_Directions for this task_
Write out the listing below again, substituting "interface agent" for each occurrence of "GUI agent" and keeping everything else the same. Omit the pictures from your version.

(Records from a data collection)
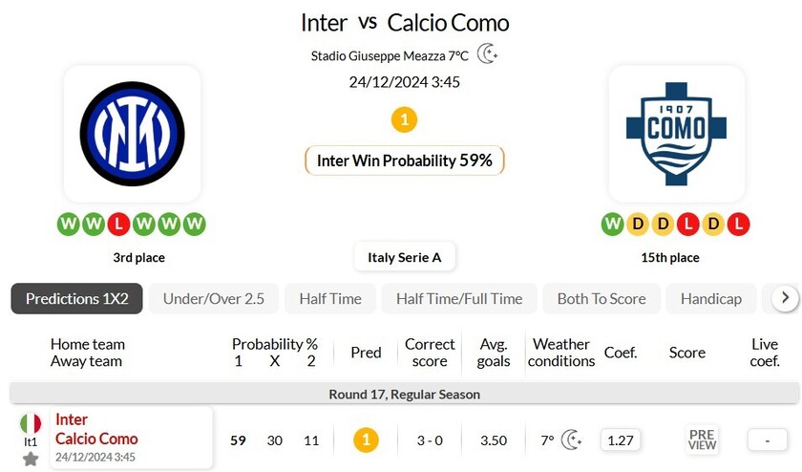Open the Half Time tab
This screenshot has height=472, width=802.
coord(330,298)
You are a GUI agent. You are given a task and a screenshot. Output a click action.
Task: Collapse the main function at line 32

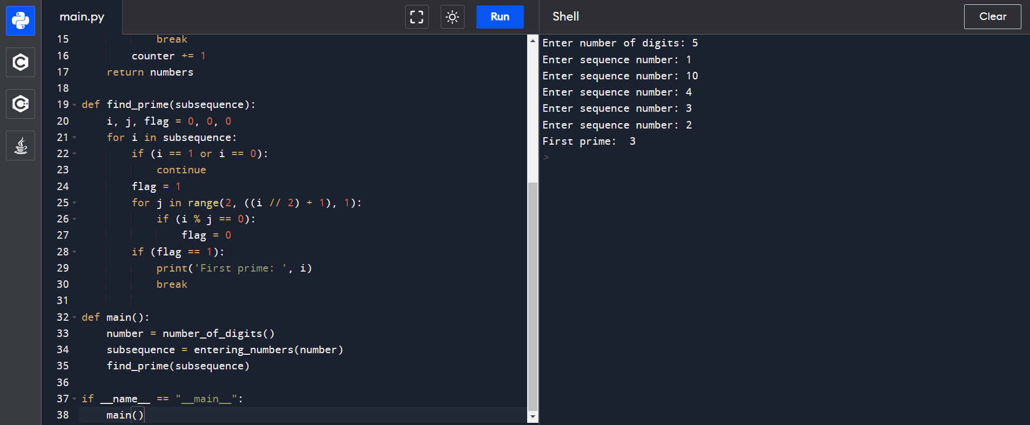tap(75, 318)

_Full output_
Open the Half Time tab
This screenshot has height=472, width=802.
coord(330,298)
You are a interface agent. You are given a task and a screenshot. Output a click action.
Task: Collapse the main function at line 32

tap(75, 318)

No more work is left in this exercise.